The interior of the ship is so incredibly reminiscent of the future city in Things To Come (1936) it’s difficult to believe it’s not an influence.
So far, then, we have some gorgeous visuals, an intriguing conceit (the ’60s ship) and a murder mystery you’ve lost interest in by the time you’ve guessed the twist. What else? Well, some thinly written characters who – rumpy pumpy aside – talk and act with the bland genericism of an Irwin Allen show (indeed, Brian Van Holt as Captain Derringer looks like he's stepped straight off the bridge of the Seaview). The actors are generally likeable enough, they just have so little to work with. Except, perhaps, Tricia Helfer as Lady MacDenniger, but that just comes across as the writers writing to her “sexual predator” stereotype.
The cast is also foisted with some clunky chunks of exposition.

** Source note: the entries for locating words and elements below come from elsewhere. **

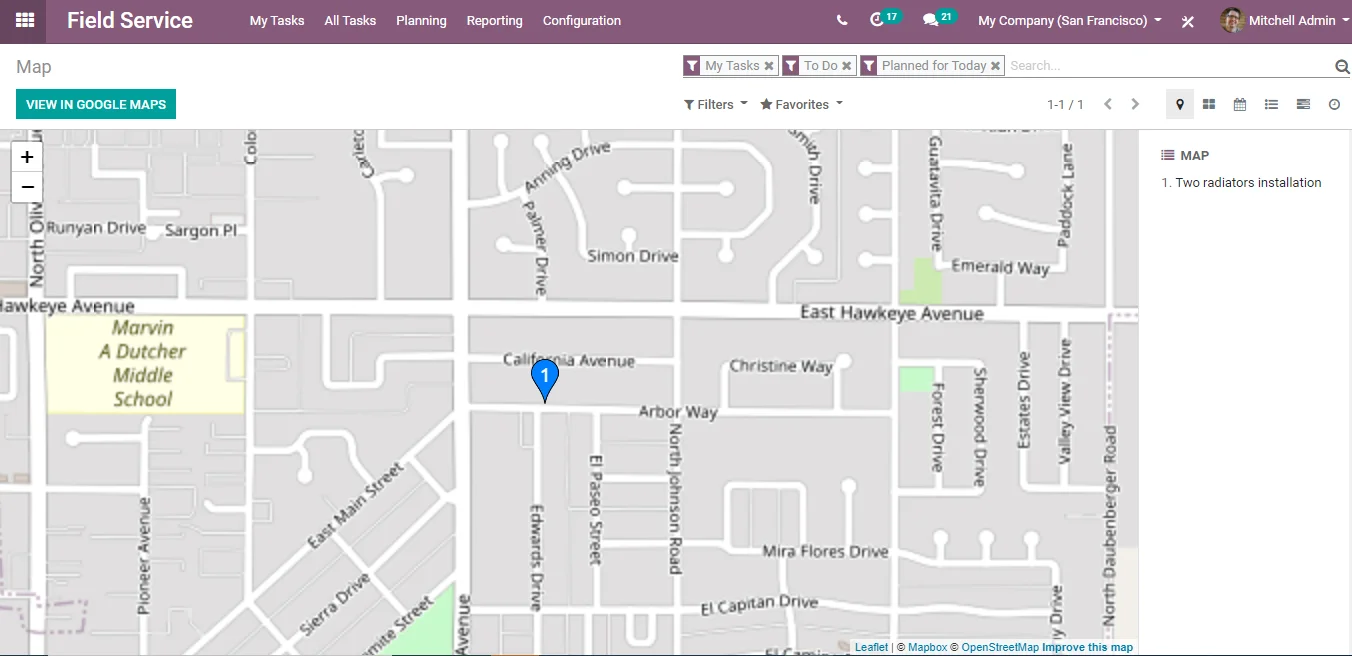Expand the Filters dropdown
Viewport: 1352px width, 656px height.
pyautogui.click(x=715, y=104)
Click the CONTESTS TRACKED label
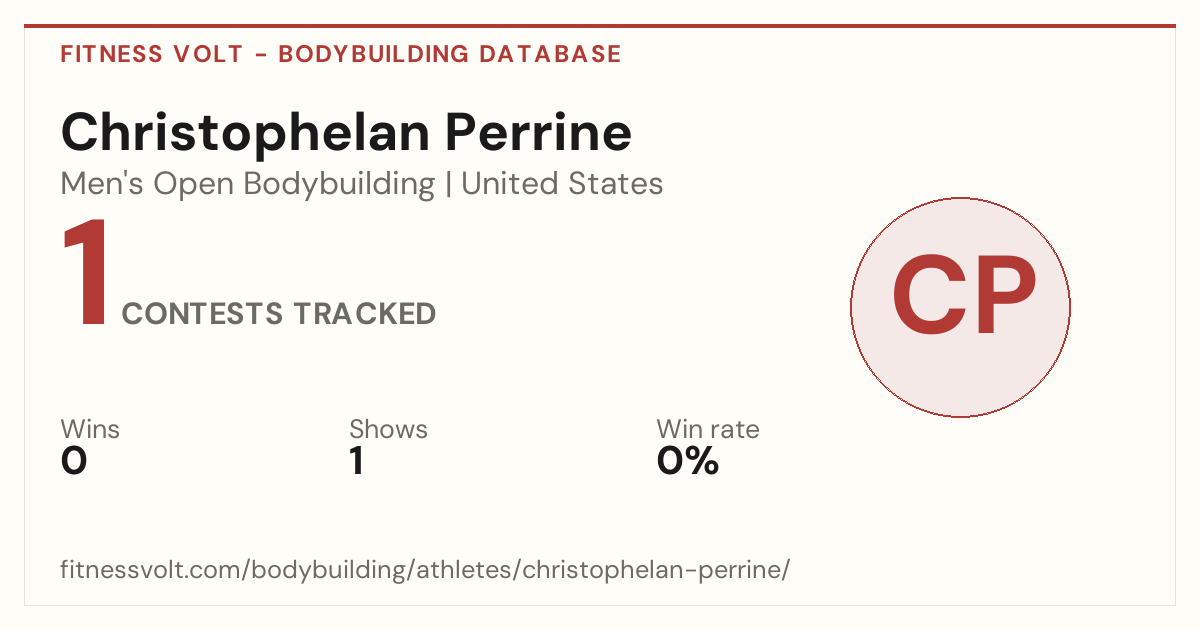 (279, 314)
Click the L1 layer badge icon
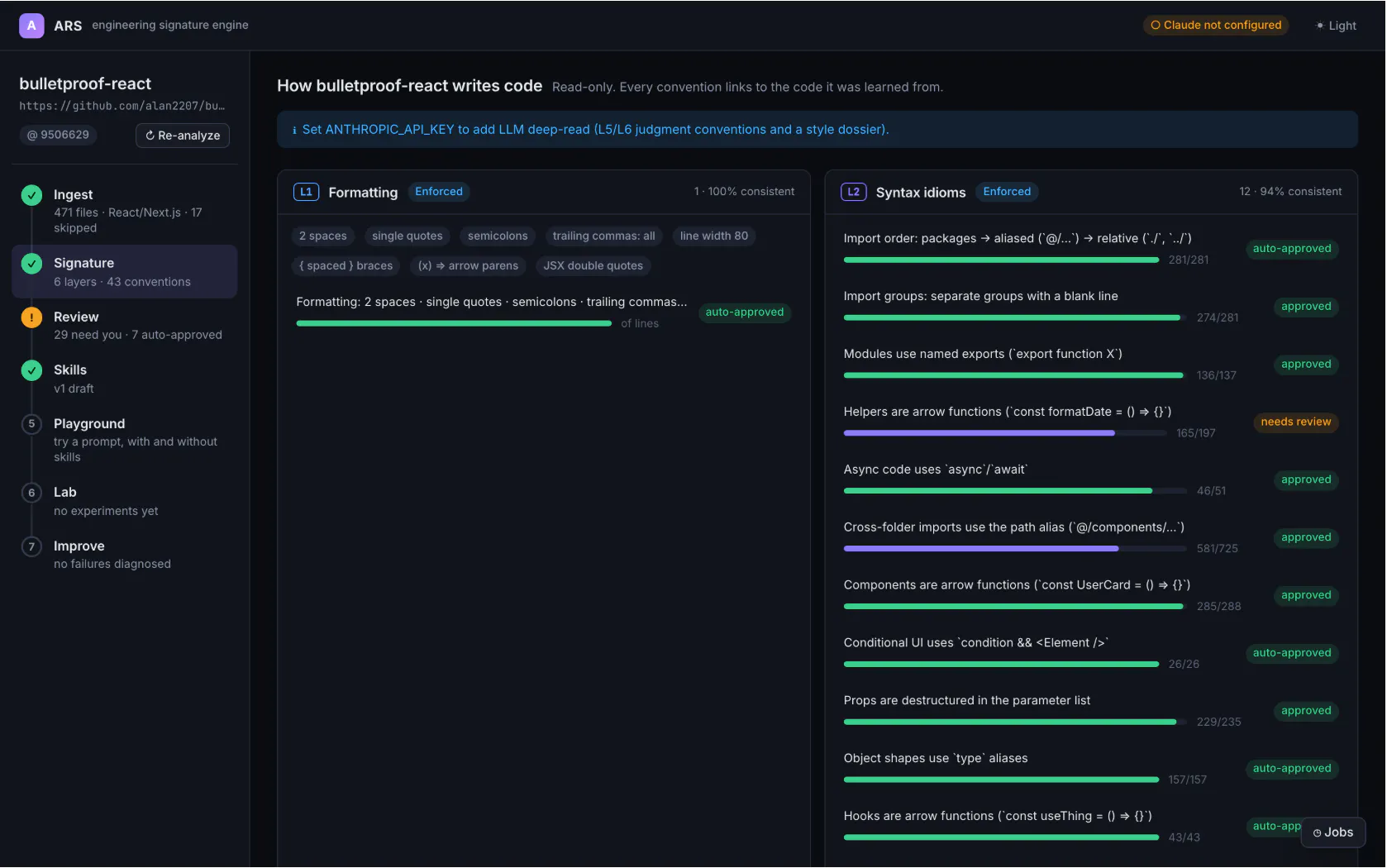Image resolution: width=1387 pixels, height=868 pixels. (x=306, y=192)

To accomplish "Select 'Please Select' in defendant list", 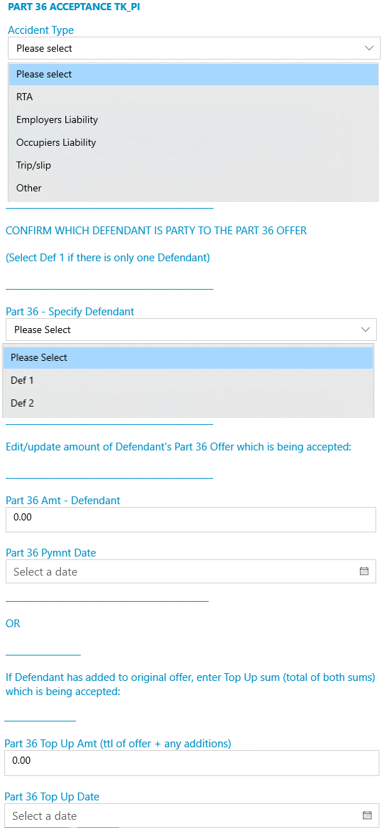I will pyautogui.click(x=188, y=358).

You know, those dialogues that people who’ve known each other for years would never have, but, nevertheless, they do, just to help the audience out: “Usually the crisis is a normal part of coming of age…” “It hit me when I was 14… I couldn’t be a pro baseball player or a secret agent.”
The show also misses the opportunity to capitalise more on its premise. There’s the opportunity to study some ’60s social prejudices, but apart from Gault’s line, “So now I’m a security risk because I wasn’t born in the upper decks?” the crew all seem to be thoroughly colourblind when it comes to race. The upper decks/lower decks divide feels more like a standard sci-fi trope (going all the way back to The Time Machine) than a comment on casual racism. Likewise, the stewardesses are another familiar dramatic device (women using sex to dupe gullible, unsuspecting men) rather than something that says much about a society that has yet to undergo a dramatic shift in female emancipation. Indeed, the head doctor is a woman. The ship certainly //looks// ’60s but it doesn’t //feel// ’60s.

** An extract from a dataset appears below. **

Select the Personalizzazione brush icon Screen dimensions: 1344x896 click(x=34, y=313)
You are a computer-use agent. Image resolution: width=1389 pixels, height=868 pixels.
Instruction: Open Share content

Also, in a TV age where cultural referencing has reached epidemic proportions, it’s a shame the show doesn’t have more fun inverting the idea with a lot of “period” references. There’s a little bit (a line about Agatha Christie and Marlowe, and some early 20th century literature and films in the library) but it’s all a bit half-hearted. Hell, there’s not even a “Yeah, until Ronald Reagan becomes president” gag.
The main problem, though, is that once the twist has been confirmed, you’re left wondering, “How are they going to stretch this out for another two episodes?”

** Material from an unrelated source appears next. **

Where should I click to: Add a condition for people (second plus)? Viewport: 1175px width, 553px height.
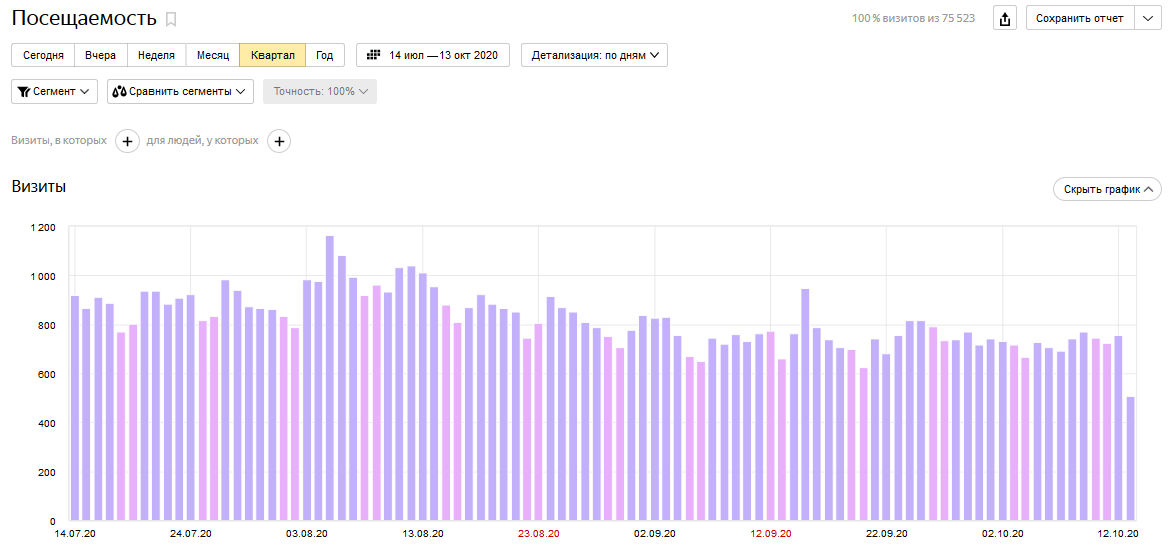click(279, 141)
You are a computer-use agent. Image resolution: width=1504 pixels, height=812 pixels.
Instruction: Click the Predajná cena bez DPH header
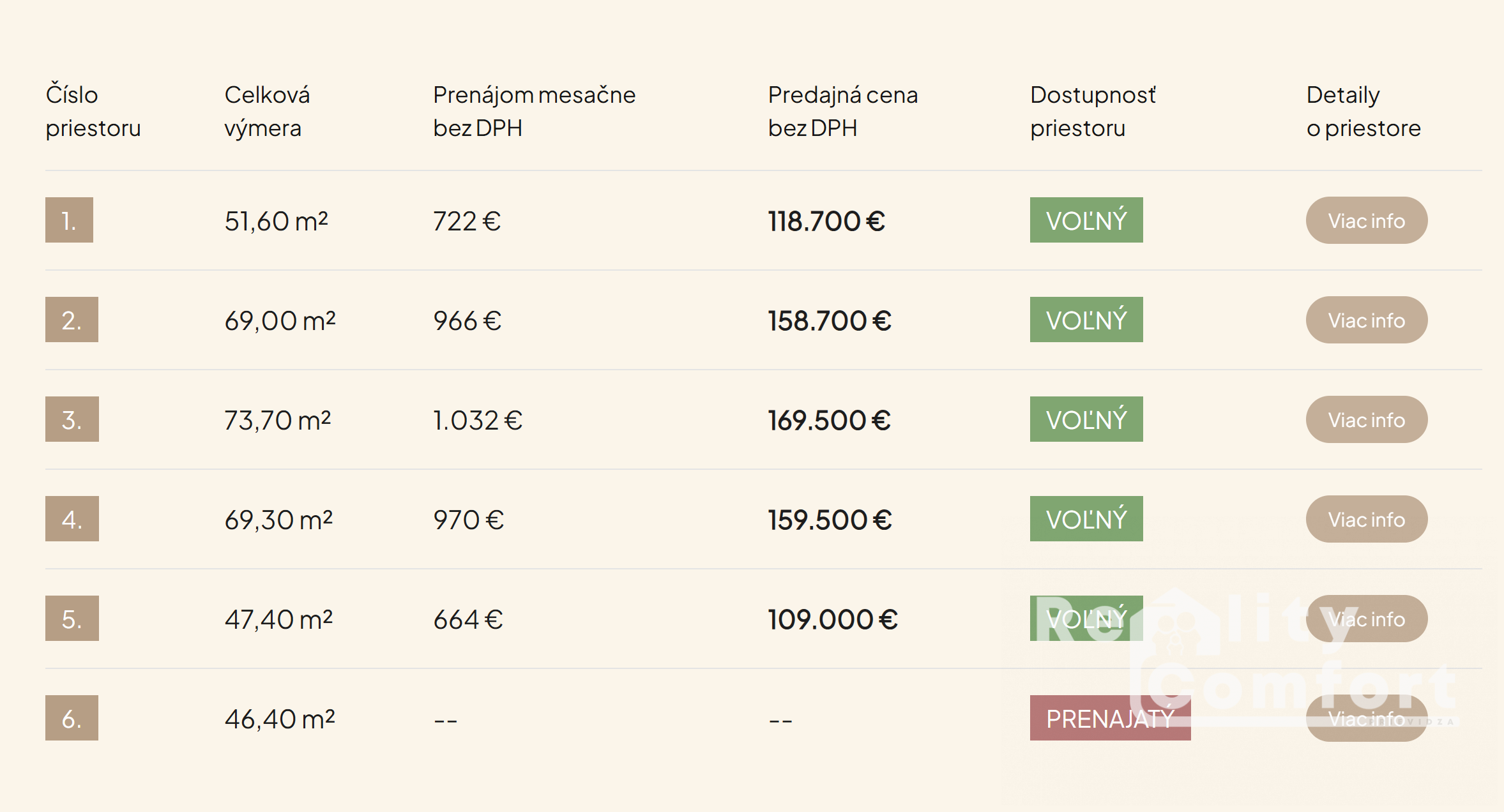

Viondra Denniger: “Finishing what you started is never as good as starting something new.”
Whatever its problems, Ascension is worth watching for its money shot alone, the vertiginous, CG-assisted, 87-second tracking shot through the interior of the spaceship. Not just because the FX are impressive, but because it leaves you wonderfully baffled about what the hell’s going on.
Okay, calling all astronomical historians out there. Surely, if the USS Ascension were “launched” in the ’60s, then the diagram of the solar system should include nine planets, including the since-demoted Pluto? Though we’re ready to stand corrected.
The film that Gault watches to get some sleuthing inspiration in Fritz Lang’s M (1931).
Ascension airs in the UK on Sky 1 on Friday nights at 9pm. It aired on Syfy in the US.